City Culture – Artful Pavement, IFFCO Chowk
A roadside with stories.
[Text and photos by Mayank Austen Soofi]
The sidewalk is as wide as a bazaar lane and a paved one at that. But it’s stinking of urine.
And yet you ought to come here.
Because this pavement in Gurgaon’s IFFCO Chowk starkly depicts the hard realities of a Delhi suburb that wants to be known as the Millennium City (and as the Futuristic City). Of course, no Gurgaon dweller can avoid her city’s bitter truth. Even the most privileged citizen living in the plushest towers (with helipads) must have experienced rainy-day traffic jams. But here you have the opportunity to mull over the deformities and disappointments of the city a tad aesthetically.
For this is a very special place. It inadvertently appears to be a sort of realist installation created by one of those controversy-hogging philosopher-artists whose every work silences the biennale artworlders into shock and awe.
The blue wall running along the sidewalk is painted with garish scenes of what appears to be a dream Gurgaon. Business towers are shooting up into clear blue skies. The buildings are interlinked to each other with flowers, vines, kites and similar objects of a kitschy imagination. The panel has, however, tastefully deteriorated. The paint has peeled off in various places. Posters and pamphlets plastered haphazardly across these fantasy high-rises add to the dystopia-evoking mood. Furthermore, unclaimed rusting carts, ice-cream trolleys, broken tiles and other similar debris of modern civilization are slumped beside the wall, which intensify its pessimism.

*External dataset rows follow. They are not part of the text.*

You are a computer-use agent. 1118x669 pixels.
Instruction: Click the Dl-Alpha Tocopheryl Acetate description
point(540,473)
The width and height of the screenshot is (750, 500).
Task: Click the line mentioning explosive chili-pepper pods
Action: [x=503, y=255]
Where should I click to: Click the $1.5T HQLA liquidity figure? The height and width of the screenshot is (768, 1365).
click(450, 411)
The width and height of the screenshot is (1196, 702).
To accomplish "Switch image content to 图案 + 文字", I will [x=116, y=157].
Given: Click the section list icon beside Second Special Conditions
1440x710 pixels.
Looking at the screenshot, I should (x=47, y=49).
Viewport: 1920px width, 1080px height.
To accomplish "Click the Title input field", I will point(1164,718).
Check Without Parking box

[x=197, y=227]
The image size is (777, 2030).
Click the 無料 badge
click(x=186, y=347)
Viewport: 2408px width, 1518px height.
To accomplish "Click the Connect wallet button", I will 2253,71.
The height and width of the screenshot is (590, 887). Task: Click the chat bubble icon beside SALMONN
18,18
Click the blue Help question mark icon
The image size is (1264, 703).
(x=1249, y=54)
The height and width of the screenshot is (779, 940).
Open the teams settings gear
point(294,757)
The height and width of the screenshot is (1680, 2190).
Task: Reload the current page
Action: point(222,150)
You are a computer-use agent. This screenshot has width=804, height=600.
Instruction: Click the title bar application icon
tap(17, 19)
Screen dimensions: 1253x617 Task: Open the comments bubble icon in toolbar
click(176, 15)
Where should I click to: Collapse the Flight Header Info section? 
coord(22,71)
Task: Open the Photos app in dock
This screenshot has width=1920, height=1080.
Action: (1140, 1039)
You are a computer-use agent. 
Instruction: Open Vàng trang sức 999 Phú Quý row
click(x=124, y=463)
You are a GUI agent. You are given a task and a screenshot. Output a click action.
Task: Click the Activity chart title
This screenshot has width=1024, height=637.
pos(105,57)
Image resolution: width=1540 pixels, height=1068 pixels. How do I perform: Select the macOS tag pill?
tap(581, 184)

This battered sidewalk faces the multi-lane Delhi-Jaipur highway. Despite the busy traffic, pedestrians are foolishly crossing the thoroughfare as if it is just another neighbourhood lane. Nobody is using the fancy foot over-bridge, equipped with escalators.
The facing side of the highway is more ambitious. It is lined with grey business towers, the real ones, protruding high up into the air. At least this evening’s sky is truly blue making the scene seems fairly idyllic. Soon enough, a pedestrian glued on his iPhone ruins the impression by crossing over to the pavement and casually peeing on the painted wall.
The only grace still holding forth is the food cart, Shiv Nashta Corner, stacked with bread pakoras.
Visit this unintended artwork in the evening when the place fills up with evening commuters and the man at the snack cart is deep frying his delicious pakoras.